— Start of Provided data —
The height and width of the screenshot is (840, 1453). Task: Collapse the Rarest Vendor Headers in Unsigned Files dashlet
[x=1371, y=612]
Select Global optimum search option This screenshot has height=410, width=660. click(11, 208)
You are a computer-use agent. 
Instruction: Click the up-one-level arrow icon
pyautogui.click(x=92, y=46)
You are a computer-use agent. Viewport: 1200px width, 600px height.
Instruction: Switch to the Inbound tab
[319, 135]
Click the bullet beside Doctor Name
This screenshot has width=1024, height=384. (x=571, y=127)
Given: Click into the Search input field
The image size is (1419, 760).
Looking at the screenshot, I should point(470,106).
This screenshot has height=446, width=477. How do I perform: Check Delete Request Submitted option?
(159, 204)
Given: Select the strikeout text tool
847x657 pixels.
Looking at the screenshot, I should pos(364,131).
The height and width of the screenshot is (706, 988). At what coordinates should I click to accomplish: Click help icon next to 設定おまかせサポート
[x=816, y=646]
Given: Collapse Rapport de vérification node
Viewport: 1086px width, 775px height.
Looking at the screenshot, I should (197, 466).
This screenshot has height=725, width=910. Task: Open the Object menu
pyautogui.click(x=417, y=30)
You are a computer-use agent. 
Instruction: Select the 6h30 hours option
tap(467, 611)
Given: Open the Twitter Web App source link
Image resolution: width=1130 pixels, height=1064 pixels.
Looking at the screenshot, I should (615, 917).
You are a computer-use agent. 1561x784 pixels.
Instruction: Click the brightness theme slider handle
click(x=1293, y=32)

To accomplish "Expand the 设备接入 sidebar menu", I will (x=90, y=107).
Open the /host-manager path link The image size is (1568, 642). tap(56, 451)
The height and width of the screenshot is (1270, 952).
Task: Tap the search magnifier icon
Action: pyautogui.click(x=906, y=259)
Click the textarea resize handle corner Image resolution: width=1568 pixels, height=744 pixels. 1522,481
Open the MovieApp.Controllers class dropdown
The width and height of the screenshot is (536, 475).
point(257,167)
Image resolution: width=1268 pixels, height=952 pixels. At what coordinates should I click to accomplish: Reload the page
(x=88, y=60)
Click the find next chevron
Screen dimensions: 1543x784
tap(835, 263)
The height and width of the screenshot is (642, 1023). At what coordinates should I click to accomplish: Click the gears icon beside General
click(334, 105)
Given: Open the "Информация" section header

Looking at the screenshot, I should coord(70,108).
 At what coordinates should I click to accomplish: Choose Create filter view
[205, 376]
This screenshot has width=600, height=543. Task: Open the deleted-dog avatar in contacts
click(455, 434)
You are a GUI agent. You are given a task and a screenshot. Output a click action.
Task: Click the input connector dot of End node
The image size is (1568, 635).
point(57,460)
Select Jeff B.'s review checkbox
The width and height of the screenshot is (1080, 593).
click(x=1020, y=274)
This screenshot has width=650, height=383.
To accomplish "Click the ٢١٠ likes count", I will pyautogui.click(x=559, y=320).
— End of Provided data —
__What you need to do__.
Rewrite the listing above, putting "Command" in place of each "Instruction" and leaving everything else unchanged.

__Exercise output__.
The height and width of the screenshot is (840, 1453). Task: Collapse the Rarest Vendor Headers in Unsigned Files dashlet
[x=1371, y=612]
Select Global optimum search option This screenshot has height=410, width=660. click(11, 208)
You are a computer-use agent. 
Command: Click the up-one-level arrow icon
pyautogui.click(x=92, y=46)
You are a computer-use agent. Viewport: 1200px width, 600px height.
Command: Switch to the Inbound tab
[319, 135]
Click the bullet beside Doctor Name
This screenshot has width=1024, height=384. (x=571, y=127)
Given: Click into the Search input field
The image size is (1419, 760).
Looking at the screenshot, I should point(470,106).
This screenshot has height=446, width=477. How do I perform: Check Delete Request Submitted option?
(159, 204)
Given: Select the strikeout text tool
847x657 pixels.
Looking at the screenshot, I should pos(364,131).
The height and width of the screenshot is (706, 988). At what coordinates should I click to accomplish: Click help icon next to 設定おまかせサポート
[x=816, y=646]
Given: Collapse Rapport de vérification node
Viewport: 1086px width, 775px height.
Looking at the screenshot, I should (197, 466).
This screenshot has height=725, width=910. Task: Open the Object menu
pyautogui.click(x=417, y=30)
You are a computer-use agent. 
Command: Select the 6h30 hours option
tap(467, 611)
Given: Open the Twitter Web App source link
Image resolution: width=1130 pixels, height=1064 pixels.
Looking at the screenshot, I should (615, 917).
You are a computer-use agent. 1561x784 pixels.
Command: Click the brightness theme slider handle
click(x=1293, y=32)

To accomplish "Expand the 设备接入 sidebar menu", I will (x=90, y=107).
Open the /host-manager path link The image size is (1568, 642). tap(56, 451)
The height and width of the screenshot is (1270, 952).
Task: Tap the search magnifier icon
Action: pyautogui.click(x=906, y=259)
Click the textarea resize handle corner Image resolution: width=1568 pixels, height=744 pixels. 1522,481
Open the MovieApp.Controllers class dropdown
The width and height of the screenshot is (536, 475).
point(257,167)
Image resolution: width=1268 pixels, height=952 pixels. At what coordinates should I click to accomplish: Reload the page
(x=88, y=60)
Click the find next chevron
Screen dimensions: 1543x784
tap(835, 263)
The height and width of the screenshot is (642, 1023). At what coordinates should I click to accomplish: Click the gears icon beside General
click(334, 105)
Given: Open the "Информация" section header

Looking at the screenshot, I should coord(70,108).
 At what coordinates should I click to accomplish: Choose Create filter view
[205, 376]
This screenshot has width=600, height=543. Task: Open the deleted-dog avatar in contacts
click(455, 434)
You are a GUI agent. You are given a task and a screenshot. Output a click action.
Task: Click the input connector dot of End node
The image size is (1568, 635).
point(57,460)
Select Jeff B.'s review checkbox
The width and height of the screenshot is (1080, 593).
click(x=1020, y=274)
This screenshot has width=650, height=383.
To accomplish "Click the ٢١٠ likes count", I will pyautogui.click(x=559, y=320).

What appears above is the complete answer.